---
title: Approximate count distinct overview | Tiger Data Docs
description: Estimate the number of distinct values in a dataset, also known as cardinality estimation
---

For large datasets and datasets with high cardinality (many distinct values), this can be much more efficient in both CPU and memory than an exact count using `count(DISTINCT)`.

The estimation uses the [`hyperloglog++`](https://en.wikipedia.org/wiki/HyperLogLog) algorithm. If you aren’t sure what parameters to set for the `hyperloglog`, try using the [`approx_count_distinct`](/docs/reference/toolkit/approximate-count-distinct/approx_count_distinct/index.md) aggregate, which sets some reasonable default values.

This function group uses the [two-step aggregation](#two-step-aggregation) pattern. In addition to the usual aggregate function, [`hyperloglog`](/docs/reference/toolkit/approximate-count-distinct/hyperloglog/index.md), it also includes the alternate aggregate function [`approx_count_distinct`](/docs/reference/toolkit/approximate-count-distinct/approx_count_distinct/index.md). Both produce a hyperloglog aggregate, which can then be used with the accessor and rollup functions in this group.

## Two-step aggregation

This group of functions uses the two-step aggregation pattern.

Rather than calculating the final result in one step, you first create an intermediate aggregate by using the aggregate function.

Then, use any of the accessors on the intermediate aggregate to calculate a final result. You can also roll up multiple intermediate aggregates with the rollup functions.
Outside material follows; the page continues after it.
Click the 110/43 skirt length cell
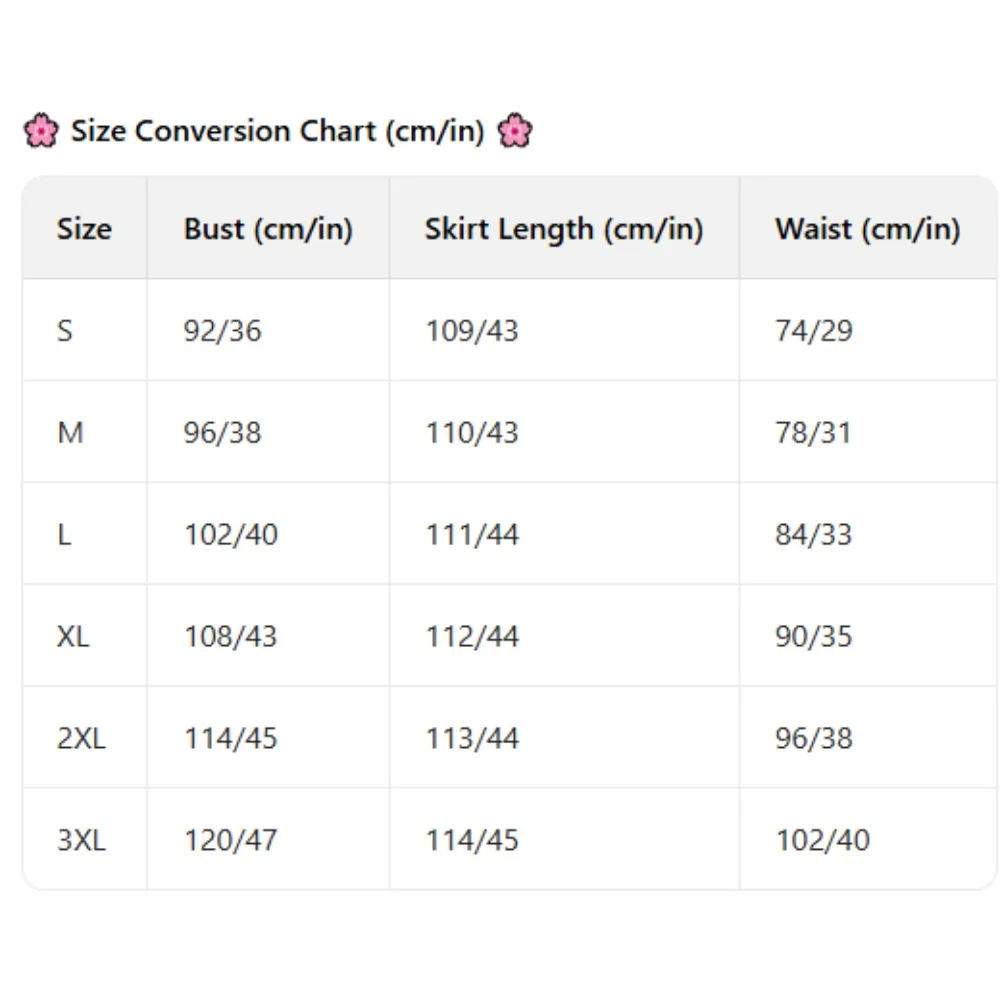The image size is (1000, 1000). point(472,432)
The two-step aggregation pattern has several advantages:

1. More efficient because multiple accessors can reuse the same aggregate
2. Easier to reason about performance, because aggregation is separate from final computation
3. Easier to understand when calculations can be rolled up into larger intervals, especially in window functions and continuous aggregates
4. Perform retrospective analysis even when underlying data is dropped, because the intermediate aggregate stores extra information not available in the final result

To learn more, see the [blog post on two-step aggregates](https://www.timescale.com/blog/how-postgresql-aggregation-works-and-how-it-inspired-our-hyperfunctions-design).

## Samples

### Roll up two hyperloglogs

The first hyperloglog buckets the integers from 1 to 100,000, and the second hyperloglog buckets the integers from 50,000 to 150,000. Accounting for overlap, the exact number of distinct values in the combined set is 150,000.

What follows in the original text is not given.